● **EXERCISE BRIEF**
From the passage on Mary Ruefle's poetry below, render the sentence "Ruefle’s poems continually interrupt lyric expectations with awareness of craft." in Spanish.

● **PASSAGE GIVEN**

+ + + + + + +

I dash outdoors so I will know
a little more about the day—
I stride forth filled with the whiff.
What’s to know is always a little to the left,
deep in the vine-covered hole of a hedgehog down
by the mossy stump. If something is impaled down there
I want to know. I don’t mind throwing myself
into the cistern of the Middle Ages.

The poem starts off ordinarily enough, with a poet-speaker checking the weather and setting out for a walk. She might be Mary Ruefle, or Frost or Wordsworth. But that pastoral predictability is soon left behind. “What’s to know” tilts the plane of reality into philosophical inquiry; knowledge is defined by relative position. The stroll takes a menacing turn, a prurient or helpful curiosity asserts itself, and the historical frame of reference shifts. The speaker would hurl herself into “the” cistern of the entire medieval epoch, not into an artifact, as “a” would imply. She is suddenly “going medieval,” suspecting impalement, not retracing sylvan steps. Here is another lyric that goes off the epistemological rails:

Peridot
 
I awoke in an ecstasy.
The sky was the color of a cut lime
that had sat in the refrigerator
in a plastic container
for thirty-two days.
Fact-checkers, check.
I am happy.
Notice I speak in complete sentences.
Something I have not done since birth.
And the sky responds.

A clichéd scene of lyric immediacy, an awakening to ecstasy, gives way to a comic comparison of the sky’s gem-like hue to moldering produce. Jackson cites Michael Warner’s description of lyric as an “image of absolute privacy,” self-contained and inviolate, and it would be hard to imagine a scene more freeze-framed than this one. But the “fact-checkers” throw us off the lyric scent. Self-expression reduced to its simplest emotional form—“I am happy”—becomes a syntactic joke: the injunction “Notice I speak in complete sentences” is immediately followed by a fragment, a dependent clause. Meanwhile, the fact-checkers propel the poem into the realm of public discourse, where they testify to the veracity of the speaker’s recollections about decomposing limes. It is an odd and seemingly trivial conversation, aware of the responses of the readership and the sky alike, with no discernible emotional end.

Ruefle is far more concerned with negotiating forms of address and their circulation, as Jackson is, than she is with expression: “After I had my crying, / I had to indent again.” An overflow of affect triggers a typographical act, a foregrounded gesture of the physicality of the poet’s method. Ruefle’s poems continually interrupt lyric expectations with awareness of craft. Critics often assume that poems drawing on the conventions of the lyric voice necessarily privilege content over form, or autobiography over structure. But Ruefle’s poetry reminds us that lyric methodologies, as formal methodologies, have not been fully explored.

+ + + + + + +

● **Click-target data**
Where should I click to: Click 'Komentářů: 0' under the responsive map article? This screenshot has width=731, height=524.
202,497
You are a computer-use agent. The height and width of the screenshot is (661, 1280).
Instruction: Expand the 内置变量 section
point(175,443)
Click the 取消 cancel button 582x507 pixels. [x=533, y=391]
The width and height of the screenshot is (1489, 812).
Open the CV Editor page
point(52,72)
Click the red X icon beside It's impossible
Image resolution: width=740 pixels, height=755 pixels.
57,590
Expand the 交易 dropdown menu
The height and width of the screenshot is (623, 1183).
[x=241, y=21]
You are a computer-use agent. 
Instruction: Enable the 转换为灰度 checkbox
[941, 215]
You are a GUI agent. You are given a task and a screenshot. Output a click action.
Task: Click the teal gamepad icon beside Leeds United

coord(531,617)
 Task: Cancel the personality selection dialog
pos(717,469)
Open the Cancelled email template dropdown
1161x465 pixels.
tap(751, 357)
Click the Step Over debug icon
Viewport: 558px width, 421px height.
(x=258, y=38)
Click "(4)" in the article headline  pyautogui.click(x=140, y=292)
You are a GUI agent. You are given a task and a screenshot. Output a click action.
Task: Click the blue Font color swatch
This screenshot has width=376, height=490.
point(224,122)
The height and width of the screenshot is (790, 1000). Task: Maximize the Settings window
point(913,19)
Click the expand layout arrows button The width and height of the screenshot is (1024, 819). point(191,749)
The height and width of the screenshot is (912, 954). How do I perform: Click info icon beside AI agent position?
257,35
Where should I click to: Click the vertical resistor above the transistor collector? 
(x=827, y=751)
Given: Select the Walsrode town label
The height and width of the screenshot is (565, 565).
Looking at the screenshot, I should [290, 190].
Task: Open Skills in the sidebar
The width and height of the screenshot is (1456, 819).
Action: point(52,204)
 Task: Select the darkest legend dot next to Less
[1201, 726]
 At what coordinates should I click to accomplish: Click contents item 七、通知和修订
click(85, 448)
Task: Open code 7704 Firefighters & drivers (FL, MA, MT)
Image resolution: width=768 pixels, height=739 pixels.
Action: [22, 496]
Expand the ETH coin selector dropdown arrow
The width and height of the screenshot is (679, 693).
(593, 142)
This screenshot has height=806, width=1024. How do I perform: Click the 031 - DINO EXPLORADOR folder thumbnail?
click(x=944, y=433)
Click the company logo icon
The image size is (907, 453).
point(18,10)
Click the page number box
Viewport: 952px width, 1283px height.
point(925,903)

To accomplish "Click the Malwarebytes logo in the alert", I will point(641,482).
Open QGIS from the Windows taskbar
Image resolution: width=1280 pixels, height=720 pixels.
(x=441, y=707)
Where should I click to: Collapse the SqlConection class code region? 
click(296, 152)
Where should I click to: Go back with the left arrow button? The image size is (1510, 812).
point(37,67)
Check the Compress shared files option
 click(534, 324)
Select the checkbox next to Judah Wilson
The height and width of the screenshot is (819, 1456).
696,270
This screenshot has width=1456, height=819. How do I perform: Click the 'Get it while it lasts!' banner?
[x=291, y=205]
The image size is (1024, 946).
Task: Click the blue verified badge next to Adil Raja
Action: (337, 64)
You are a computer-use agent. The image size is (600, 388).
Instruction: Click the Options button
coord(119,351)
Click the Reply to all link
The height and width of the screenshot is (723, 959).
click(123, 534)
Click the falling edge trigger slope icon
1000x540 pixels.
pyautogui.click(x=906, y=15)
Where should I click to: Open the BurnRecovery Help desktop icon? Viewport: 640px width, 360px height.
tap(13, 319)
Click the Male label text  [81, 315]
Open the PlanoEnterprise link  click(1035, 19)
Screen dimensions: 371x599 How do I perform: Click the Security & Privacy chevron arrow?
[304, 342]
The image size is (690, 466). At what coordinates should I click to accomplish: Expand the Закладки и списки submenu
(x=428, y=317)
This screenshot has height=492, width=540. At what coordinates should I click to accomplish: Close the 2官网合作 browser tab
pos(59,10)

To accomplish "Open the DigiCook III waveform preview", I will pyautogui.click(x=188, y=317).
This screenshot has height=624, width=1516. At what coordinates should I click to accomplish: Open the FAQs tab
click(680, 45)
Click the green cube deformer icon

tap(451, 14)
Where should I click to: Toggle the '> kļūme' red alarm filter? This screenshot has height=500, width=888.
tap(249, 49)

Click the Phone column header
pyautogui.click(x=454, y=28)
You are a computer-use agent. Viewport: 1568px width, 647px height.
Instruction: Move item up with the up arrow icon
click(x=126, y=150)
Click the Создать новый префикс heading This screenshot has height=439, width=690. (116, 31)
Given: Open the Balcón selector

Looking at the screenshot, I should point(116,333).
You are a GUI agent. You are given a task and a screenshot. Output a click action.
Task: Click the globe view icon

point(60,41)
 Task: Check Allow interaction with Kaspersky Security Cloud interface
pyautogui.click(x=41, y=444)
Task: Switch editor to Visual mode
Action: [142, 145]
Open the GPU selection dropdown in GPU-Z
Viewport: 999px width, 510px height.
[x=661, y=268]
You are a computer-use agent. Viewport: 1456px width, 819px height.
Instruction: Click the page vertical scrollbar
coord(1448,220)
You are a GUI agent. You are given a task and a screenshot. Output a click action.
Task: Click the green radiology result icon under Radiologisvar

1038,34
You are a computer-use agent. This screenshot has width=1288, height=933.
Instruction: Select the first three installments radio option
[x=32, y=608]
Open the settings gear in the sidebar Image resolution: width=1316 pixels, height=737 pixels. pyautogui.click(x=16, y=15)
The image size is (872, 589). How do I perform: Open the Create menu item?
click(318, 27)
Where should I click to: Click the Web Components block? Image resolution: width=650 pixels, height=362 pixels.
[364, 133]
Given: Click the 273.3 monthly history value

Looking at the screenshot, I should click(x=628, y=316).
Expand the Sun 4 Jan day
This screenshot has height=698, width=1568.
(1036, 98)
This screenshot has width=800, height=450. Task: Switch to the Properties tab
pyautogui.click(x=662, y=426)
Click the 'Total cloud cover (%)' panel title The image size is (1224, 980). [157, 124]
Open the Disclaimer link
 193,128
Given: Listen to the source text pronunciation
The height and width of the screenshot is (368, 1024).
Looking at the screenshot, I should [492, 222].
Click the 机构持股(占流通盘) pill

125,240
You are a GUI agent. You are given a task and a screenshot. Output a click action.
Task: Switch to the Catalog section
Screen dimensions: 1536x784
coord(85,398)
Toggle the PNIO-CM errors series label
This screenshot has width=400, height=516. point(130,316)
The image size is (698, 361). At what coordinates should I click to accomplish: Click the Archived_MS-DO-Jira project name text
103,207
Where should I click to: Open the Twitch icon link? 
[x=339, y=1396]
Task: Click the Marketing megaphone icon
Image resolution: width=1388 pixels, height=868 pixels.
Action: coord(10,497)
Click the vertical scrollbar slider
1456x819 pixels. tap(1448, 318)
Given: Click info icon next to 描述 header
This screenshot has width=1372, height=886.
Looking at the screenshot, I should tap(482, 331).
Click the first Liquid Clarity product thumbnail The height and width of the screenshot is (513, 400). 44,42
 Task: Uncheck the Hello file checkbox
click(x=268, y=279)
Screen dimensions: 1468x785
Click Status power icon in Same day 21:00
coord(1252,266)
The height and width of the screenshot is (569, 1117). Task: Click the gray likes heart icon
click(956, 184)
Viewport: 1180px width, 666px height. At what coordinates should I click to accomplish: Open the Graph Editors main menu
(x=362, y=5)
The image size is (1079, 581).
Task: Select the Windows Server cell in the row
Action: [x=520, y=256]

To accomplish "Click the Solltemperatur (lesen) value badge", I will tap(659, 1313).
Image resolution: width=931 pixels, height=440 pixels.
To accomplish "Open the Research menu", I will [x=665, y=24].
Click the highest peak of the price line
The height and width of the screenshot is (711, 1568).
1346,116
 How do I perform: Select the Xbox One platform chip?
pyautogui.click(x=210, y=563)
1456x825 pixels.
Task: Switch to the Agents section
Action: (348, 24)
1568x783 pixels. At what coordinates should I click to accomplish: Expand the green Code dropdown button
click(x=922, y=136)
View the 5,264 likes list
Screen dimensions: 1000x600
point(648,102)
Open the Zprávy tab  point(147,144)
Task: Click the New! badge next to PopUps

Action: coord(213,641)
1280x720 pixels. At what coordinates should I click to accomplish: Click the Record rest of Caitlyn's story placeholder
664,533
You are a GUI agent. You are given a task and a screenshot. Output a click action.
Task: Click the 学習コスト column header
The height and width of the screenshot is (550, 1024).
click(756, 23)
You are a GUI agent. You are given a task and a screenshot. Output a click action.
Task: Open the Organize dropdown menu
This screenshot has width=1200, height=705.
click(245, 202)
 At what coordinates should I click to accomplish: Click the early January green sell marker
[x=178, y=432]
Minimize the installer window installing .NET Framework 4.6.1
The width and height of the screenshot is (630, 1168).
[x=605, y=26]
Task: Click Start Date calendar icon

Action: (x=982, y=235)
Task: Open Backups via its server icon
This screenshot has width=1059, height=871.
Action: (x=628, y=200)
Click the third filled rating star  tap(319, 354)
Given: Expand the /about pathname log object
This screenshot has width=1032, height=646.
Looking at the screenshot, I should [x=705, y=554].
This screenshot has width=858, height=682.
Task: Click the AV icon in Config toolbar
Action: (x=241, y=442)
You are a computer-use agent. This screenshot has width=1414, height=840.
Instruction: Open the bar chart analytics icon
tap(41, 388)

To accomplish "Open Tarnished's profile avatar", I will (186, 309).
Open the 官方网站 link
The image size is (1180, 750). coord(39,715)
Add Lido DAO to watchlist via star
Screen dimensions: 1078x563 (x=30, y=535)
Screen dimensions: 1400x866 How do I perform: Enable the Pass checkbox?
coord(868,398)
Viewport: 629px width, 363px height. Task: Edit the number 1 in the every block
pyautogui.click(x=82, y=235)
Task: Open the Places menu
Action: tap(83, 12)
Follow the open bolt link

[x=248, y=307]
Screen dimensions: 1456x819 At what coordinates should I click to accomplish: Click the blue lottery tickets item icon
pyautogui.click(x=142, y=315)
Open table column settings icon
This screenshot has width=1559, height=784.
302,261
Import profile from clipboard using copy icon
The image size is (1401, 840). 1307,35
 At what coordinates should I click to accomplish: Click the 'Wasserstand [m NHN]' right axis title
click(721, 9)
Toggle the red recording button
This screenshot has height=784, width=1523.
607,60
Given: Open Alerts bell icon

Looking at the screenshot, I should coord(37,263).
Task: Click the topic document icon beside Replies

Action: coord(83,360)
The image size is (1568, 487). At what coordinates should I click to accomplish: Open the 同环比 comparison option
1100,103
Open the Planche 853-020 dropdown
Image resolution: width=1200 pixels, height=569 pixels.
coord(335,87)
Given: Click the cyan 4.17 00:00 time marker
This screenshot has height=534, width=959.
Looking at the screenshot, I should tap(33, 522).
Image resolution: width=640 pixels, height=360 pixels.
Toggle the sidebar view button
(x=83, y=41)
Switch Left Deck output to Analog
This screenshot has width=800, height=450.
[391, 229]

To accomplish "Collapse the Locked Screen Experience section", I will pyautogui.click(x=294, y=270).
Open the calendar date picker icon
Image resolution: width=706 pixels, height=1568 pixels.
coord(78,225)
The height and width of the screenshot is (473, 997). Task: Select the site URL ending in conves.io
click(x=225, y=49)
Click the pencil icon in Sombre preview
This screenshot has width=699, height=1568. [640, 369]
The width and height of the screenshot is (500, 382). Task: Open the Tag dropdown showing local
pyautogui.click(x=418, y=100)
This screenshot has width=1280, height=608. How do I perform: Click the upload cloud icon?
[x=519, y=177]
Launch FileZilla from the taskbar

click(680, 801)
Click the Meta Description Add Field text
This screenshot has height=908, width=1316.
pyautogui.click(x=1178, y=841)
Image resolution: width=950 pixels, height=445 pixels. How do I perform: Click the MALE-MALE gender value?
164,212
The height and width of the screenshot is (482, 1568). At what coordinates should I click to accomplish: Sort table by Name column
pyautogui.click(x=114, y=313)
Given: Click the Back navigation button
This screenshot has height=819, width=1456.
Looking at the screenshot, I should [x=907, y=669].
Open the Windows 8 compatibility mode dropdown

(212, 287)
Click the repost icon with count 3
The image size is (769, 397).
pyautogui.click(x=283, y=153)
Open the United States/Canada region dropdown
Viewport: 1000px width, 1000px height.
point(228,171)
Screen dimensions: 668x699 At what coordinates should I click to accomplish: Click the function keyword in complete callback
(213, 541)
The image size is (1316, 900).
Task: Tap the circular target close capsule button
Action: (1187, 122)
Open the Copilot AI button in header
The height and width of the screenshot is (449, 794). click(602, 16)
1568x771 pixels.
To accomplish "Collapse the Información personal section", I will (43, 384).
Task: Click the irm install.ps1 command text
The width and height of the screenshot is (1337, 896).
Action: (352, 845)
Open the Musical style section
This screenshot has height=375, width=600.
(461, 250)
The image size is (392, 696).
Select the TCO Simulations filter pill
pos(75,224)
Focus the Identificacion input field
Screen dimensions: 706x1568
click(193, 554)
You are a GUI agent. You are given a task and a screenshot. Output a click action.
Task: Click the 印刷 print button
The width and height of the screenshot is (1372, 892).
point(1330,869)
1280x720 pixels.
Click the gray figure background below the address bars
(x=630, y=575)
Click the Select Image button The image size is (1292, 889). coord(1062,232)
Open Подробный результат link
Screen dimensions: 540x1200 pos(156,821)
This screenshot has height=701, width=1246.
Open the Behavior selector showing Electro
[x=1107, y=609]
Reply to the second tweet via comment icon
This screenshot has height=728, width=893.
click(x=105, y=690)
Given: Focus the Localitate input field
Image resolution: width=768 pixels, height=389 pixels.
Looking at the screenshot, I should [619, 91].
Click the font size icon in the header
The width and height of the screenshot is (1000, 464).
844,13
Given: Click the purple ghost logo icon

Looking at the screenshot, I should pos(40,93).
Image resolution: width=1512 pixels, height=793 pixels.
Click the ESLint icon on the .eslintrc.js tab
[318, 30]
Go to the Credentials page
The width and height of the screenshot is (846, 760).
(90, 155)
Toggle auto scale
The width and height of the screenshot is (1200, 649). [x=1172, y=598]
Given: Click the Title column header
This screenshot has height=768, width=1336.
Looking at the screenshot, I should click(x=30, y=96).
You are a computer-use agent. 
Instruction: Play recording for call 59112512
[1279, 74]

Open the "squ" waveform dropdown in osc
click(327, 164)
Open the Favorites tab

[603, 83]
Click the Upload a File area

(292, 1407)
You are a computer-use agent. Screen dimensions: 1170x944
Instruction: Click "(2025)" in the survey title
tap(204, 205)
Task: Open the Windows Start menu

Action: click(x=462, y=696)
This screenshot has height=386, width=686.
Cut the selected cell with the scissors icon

+ + + + + + +

● **EXERCISE RESPONSE**
Los poemas de Ruefle interrumpen continuamente las expectativas líricas con la conciencia del oficio.